* **Source passage**

========================================

From: Burdett, David <david.burdett@commerceone.com>
Date: Fri, 30 May 2003 14:01:58 -0700
Message-ID: <C1E0143CD365A445A4417083BF6F42CC053D1B54@C1plenaexm07.commerceone.com>
To: "'Assaf Arkin'" <arkin@intalio.com>, "Burdett, David" <david.burdett@commerceone.com>
Cc: Ricky Ho <riho@cisco.com>, "Yaron Y. Goland" <ygoland@bea.com>, public-ws-chor@w3.org

Assaf

The fact that a supplier rejects international orders can be thought of in
two ways:
1. As a policy - i.e. the supplier has a policy of rejecting international
order
2. As a decision - made by the supplier software at run time.

You can also think that the decision in the suppliers software is actually
nothing more than an implementation of the supplier policy.

There is also a requirement for the buyer to discover the fact that
international orders are rejected. There are two main ways of doing this:
1. Examine the policy information in a registry or directory somewhere - if
it exists,
2. Send an order to find out if it will be rejected (not a good idea really)

Either way works and actually the choice is really an implementation
decision.

So instead of saying "there is some benefit to knowing which decision is
being made", I would say that all you need to be ablt to do is know what the
possible outcomes of sending a message can be.

David



-----Original Message-----
From: Assaf Arkin [mailto:arkin@intalio.com]
Sent: Friday, May 30, 2003 12:04 PM
To: Burdett, David
Cc: Ricky Ho; Yaron Y. Goland; public-ws-chor@w3.org
Subject: Re: Partial executability/ determinism of a Chor description
language


Let's assume this refinement of the use case given by Ricky.

========================================

* **Data under study**
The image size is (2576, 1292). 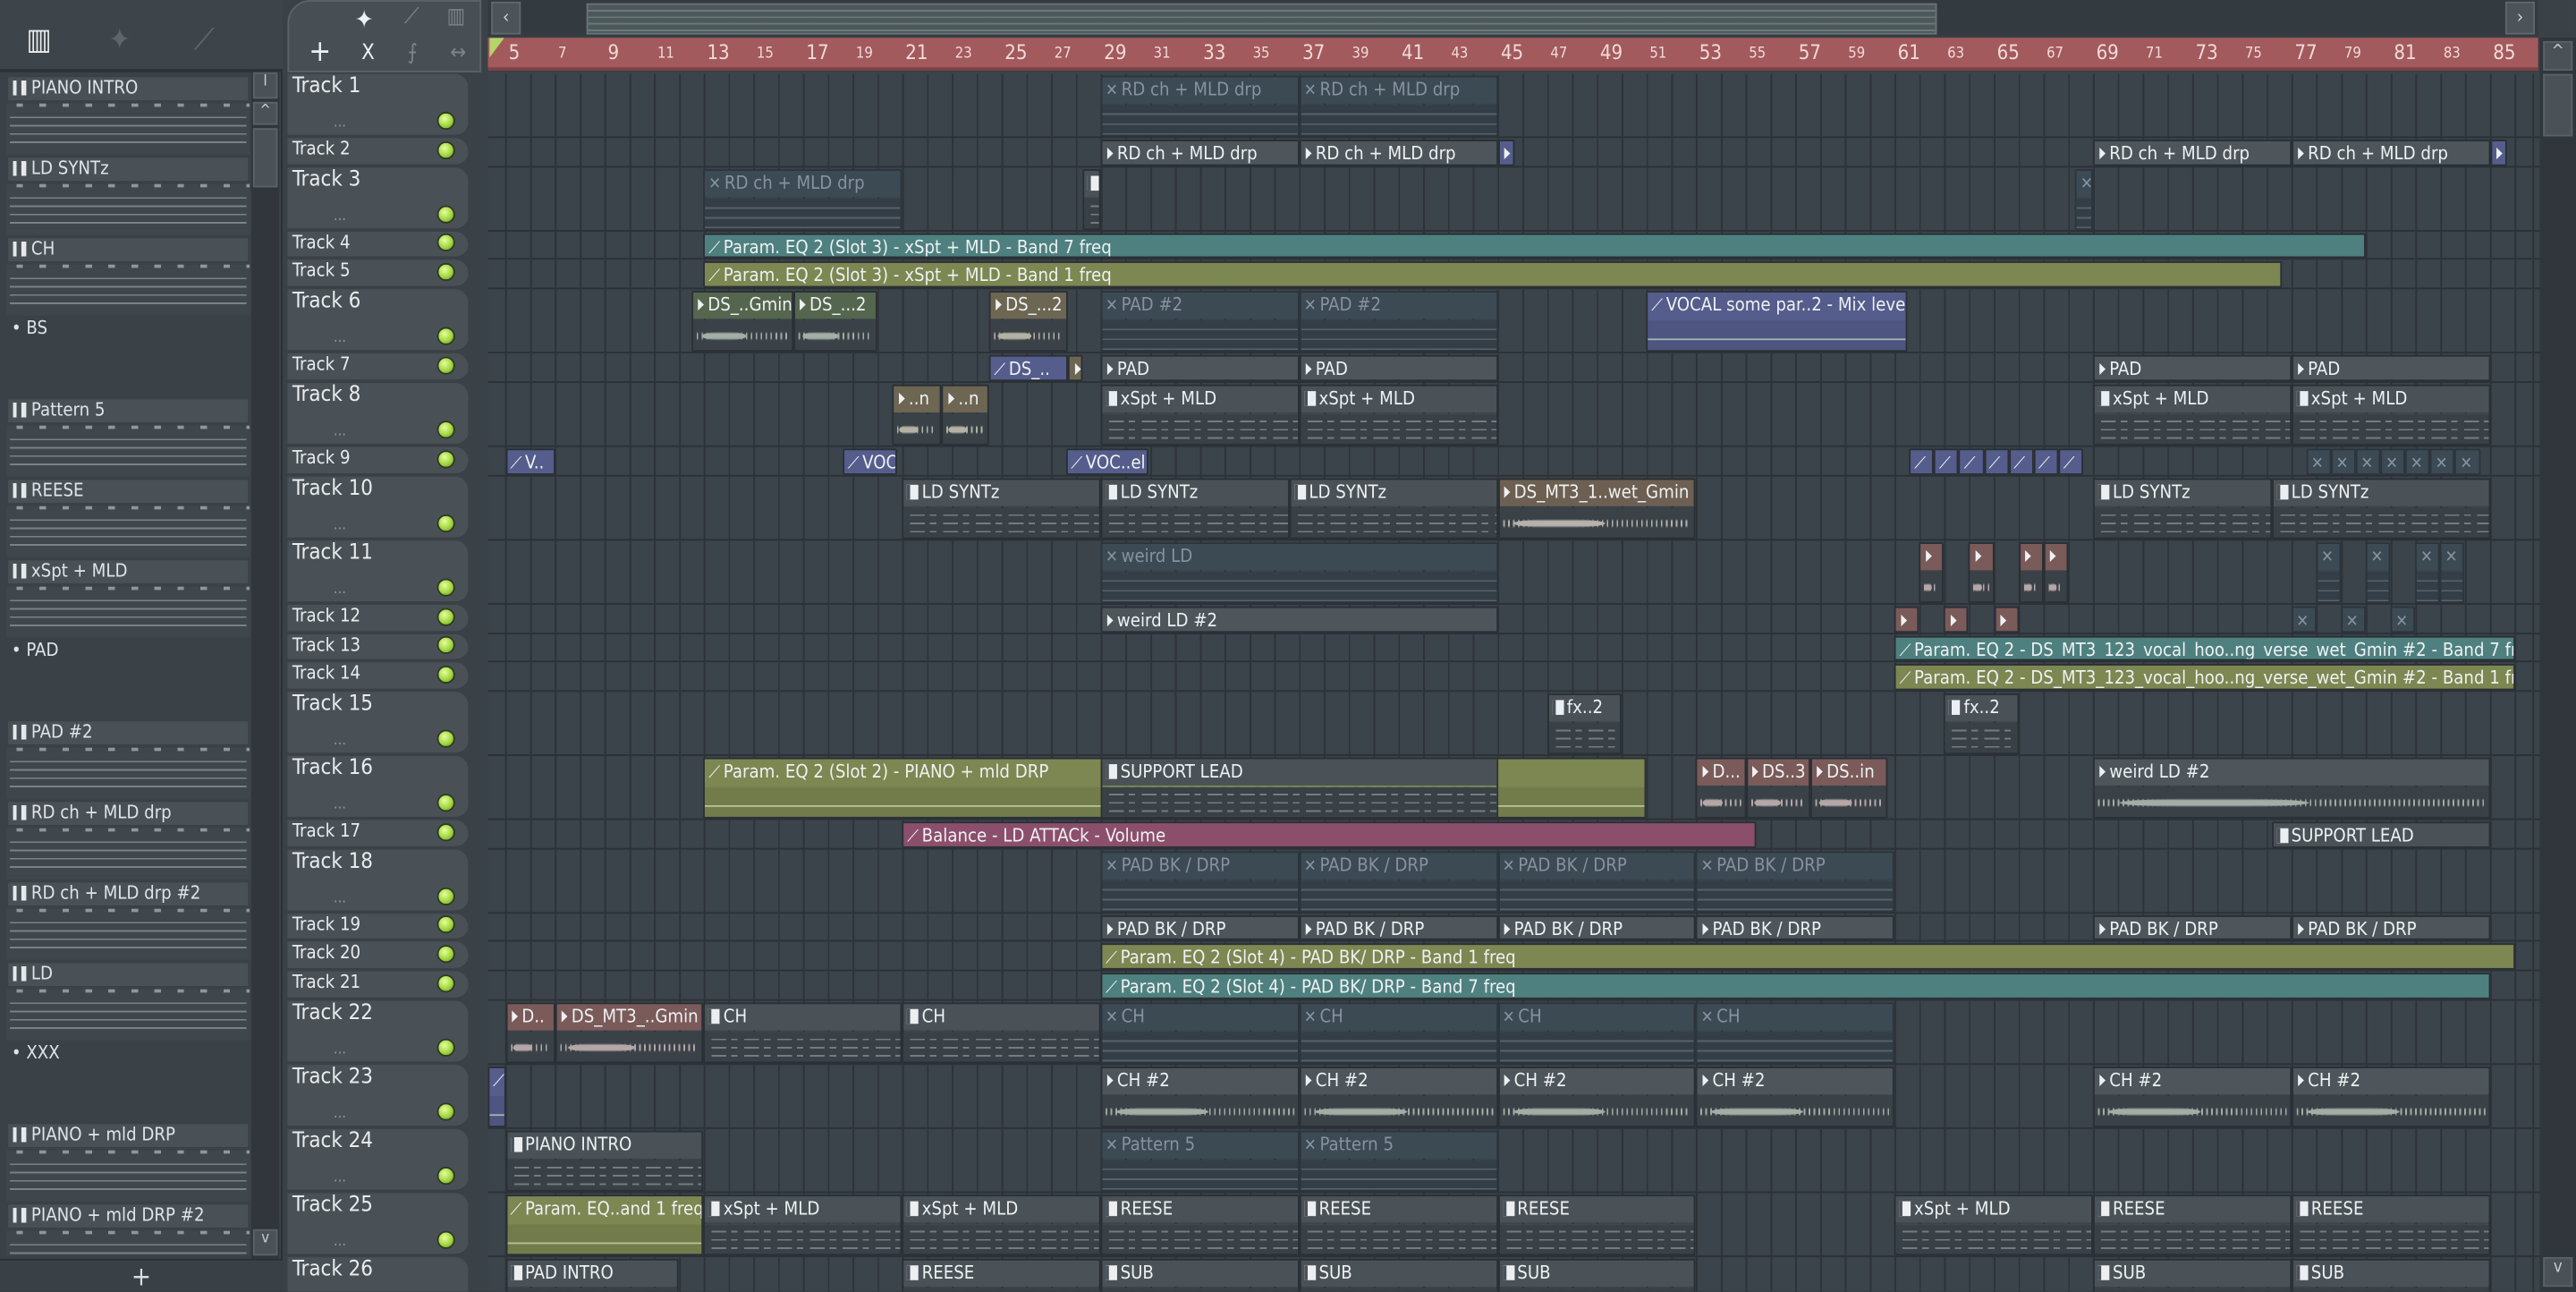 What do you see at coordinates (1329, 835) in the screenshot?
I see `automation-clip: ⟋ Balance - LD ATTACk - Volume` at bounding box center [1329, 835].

========================================

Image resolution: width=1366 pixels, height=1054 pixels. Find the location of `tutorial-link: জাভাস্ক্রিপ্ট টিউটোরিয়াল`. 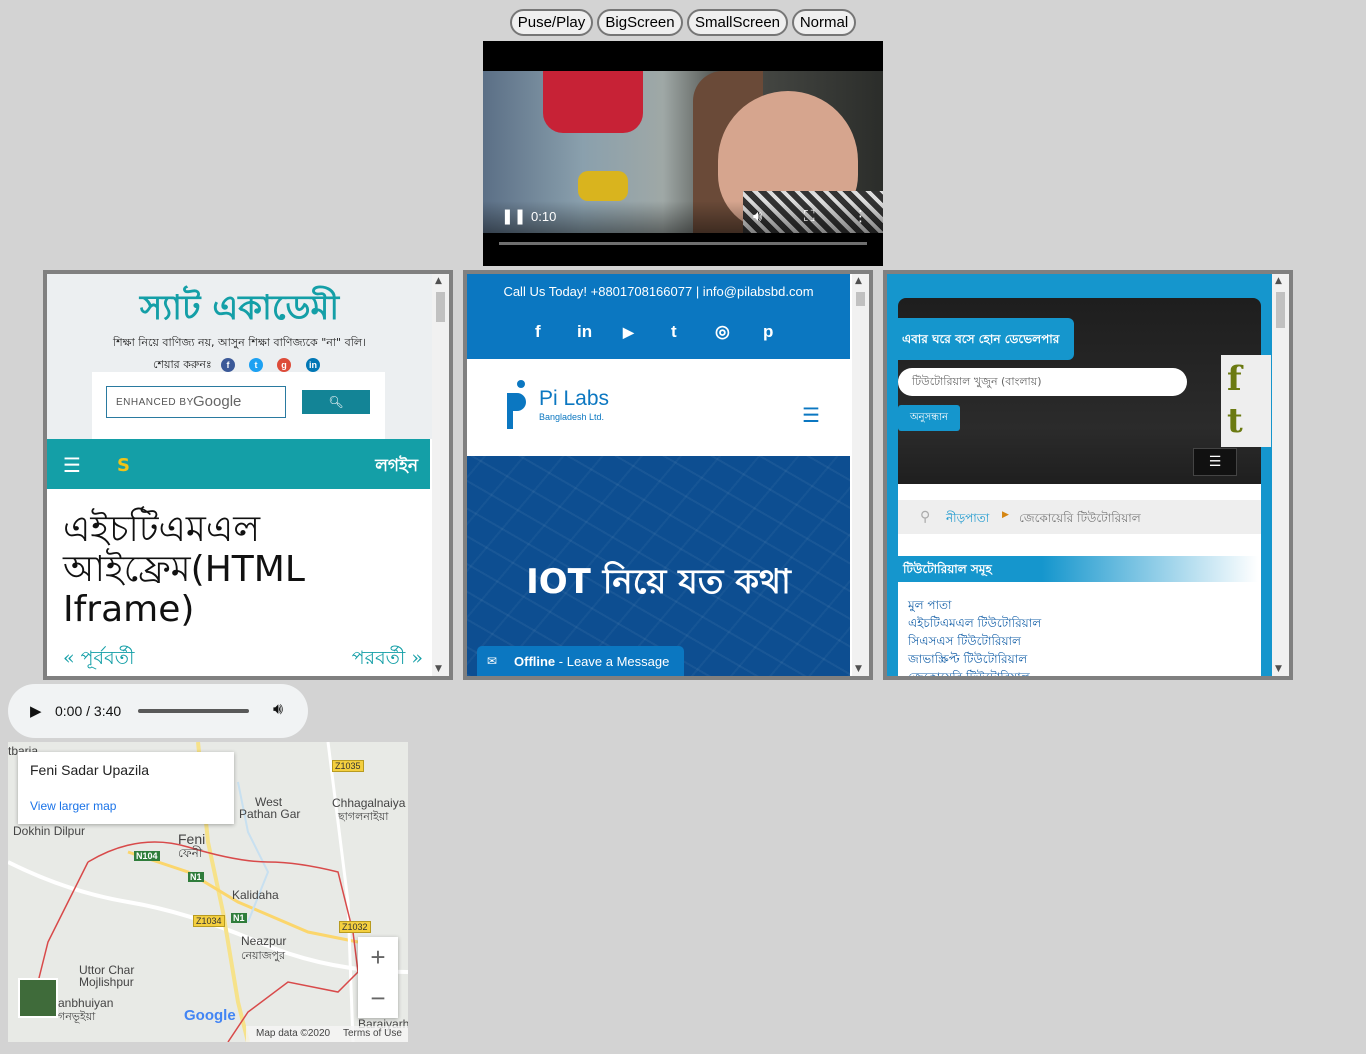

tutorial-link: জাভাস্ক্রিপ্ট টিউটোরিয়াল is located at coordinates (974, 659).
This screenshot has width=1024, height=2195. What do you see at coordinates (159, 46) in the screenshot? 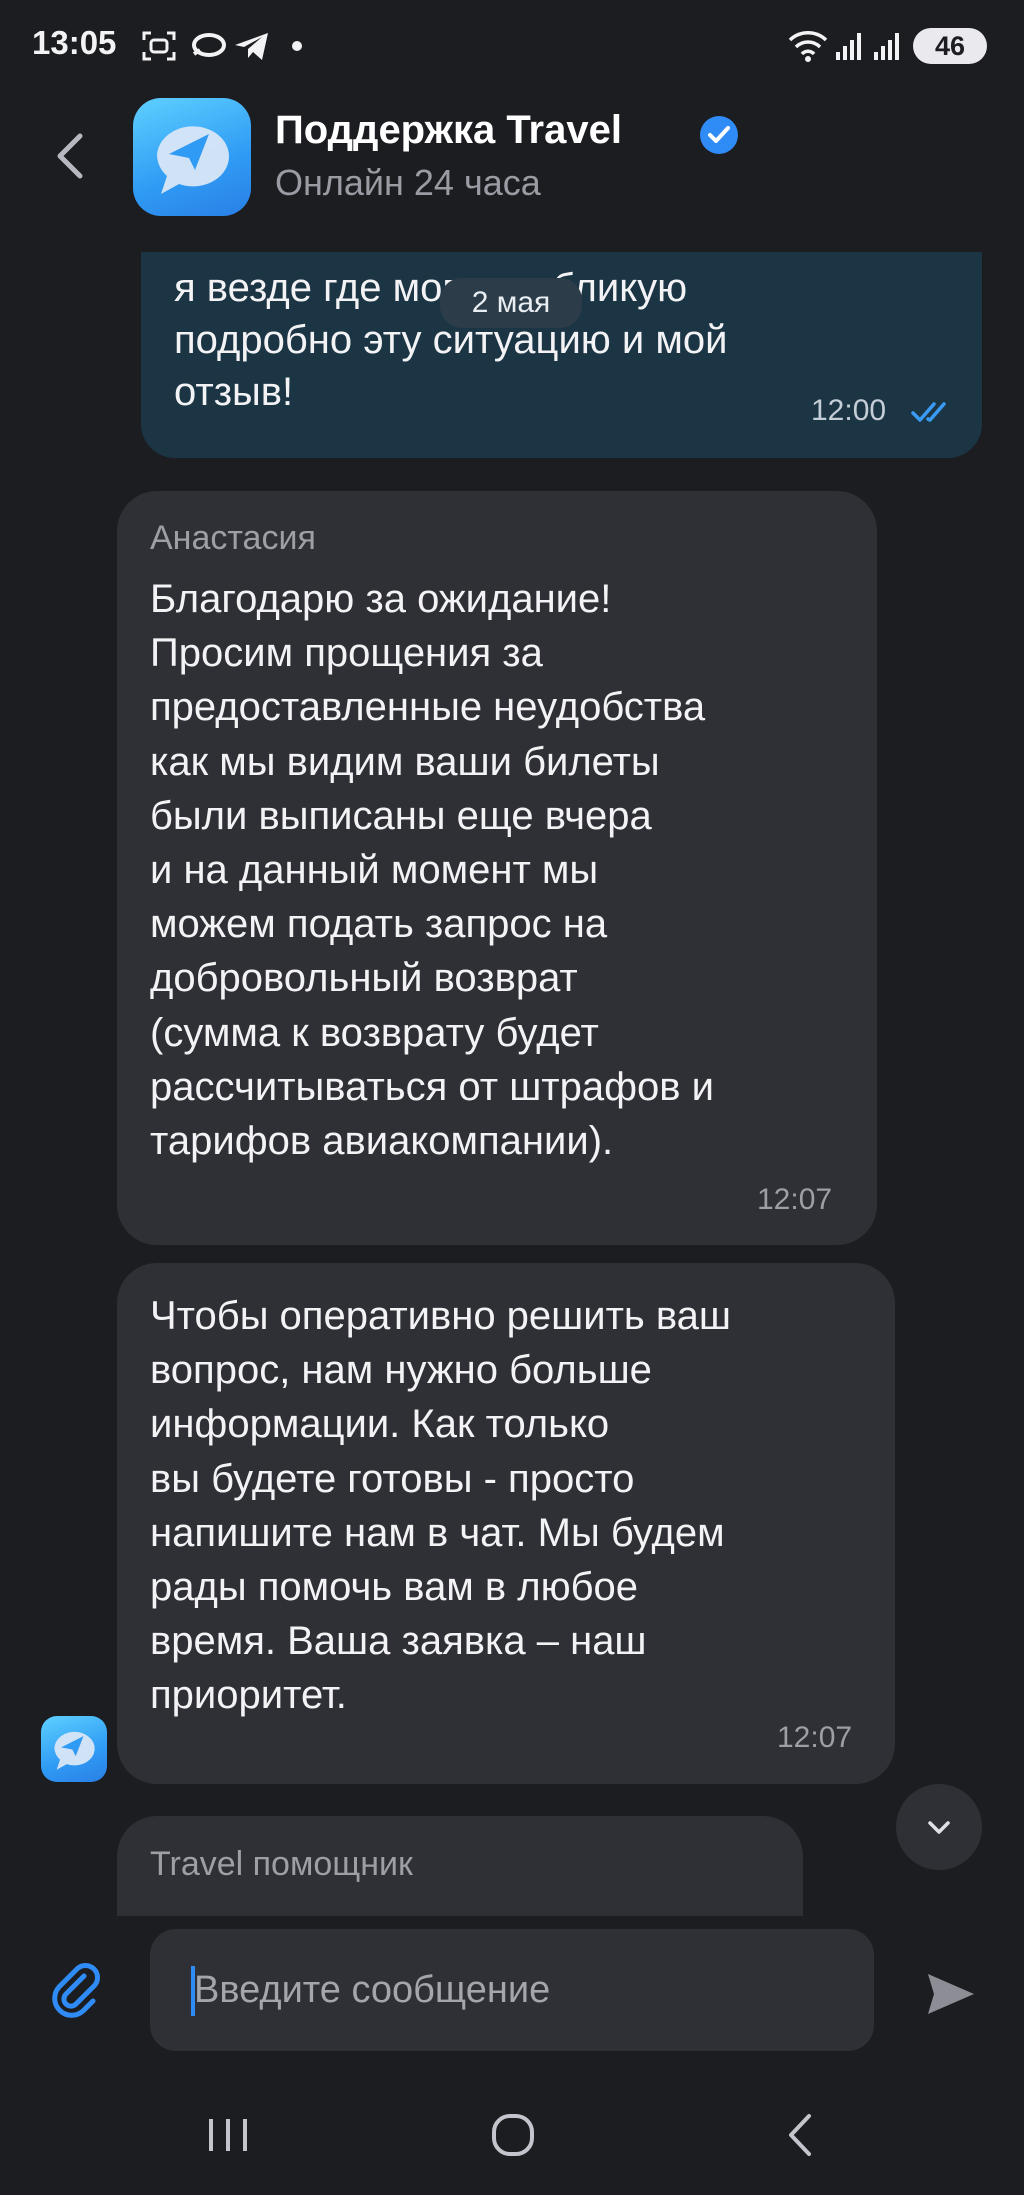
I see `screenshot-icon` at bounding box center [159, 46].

========================================

* **Task requirements**
(a) List every distinct email address that appears in the mailing-list message above.
(b) For each statement, say whether the mailing-list message agrees with it. Answer yes or no, and quote the words that decide it.
(i) One way for the buyer to learn that international orders are rejected is to check policy information in a registry or directory.
(ii) The message presents sending an order to see whether it gets rejected as a good approach.
(iii) The original message from Assaf Arkin was sent at 12:04 PM on Friday, May 30, 2003.

* **Answers**
(a)
- david.burdett@commerceone.com
- arkin@intalio.com
- riho@cisco.com
- ygoland@bea.com
- public-ws-chor@w3.org

(b)
(i) Yes: "Examine the policy information in a registry or directory somewhere - if it exists"
(ii) No: "Send an order to find out if it will be rejected (not a good idea really)"
(iii) Yes: "Sent: Friday, May 30, 2003 12:04 PM"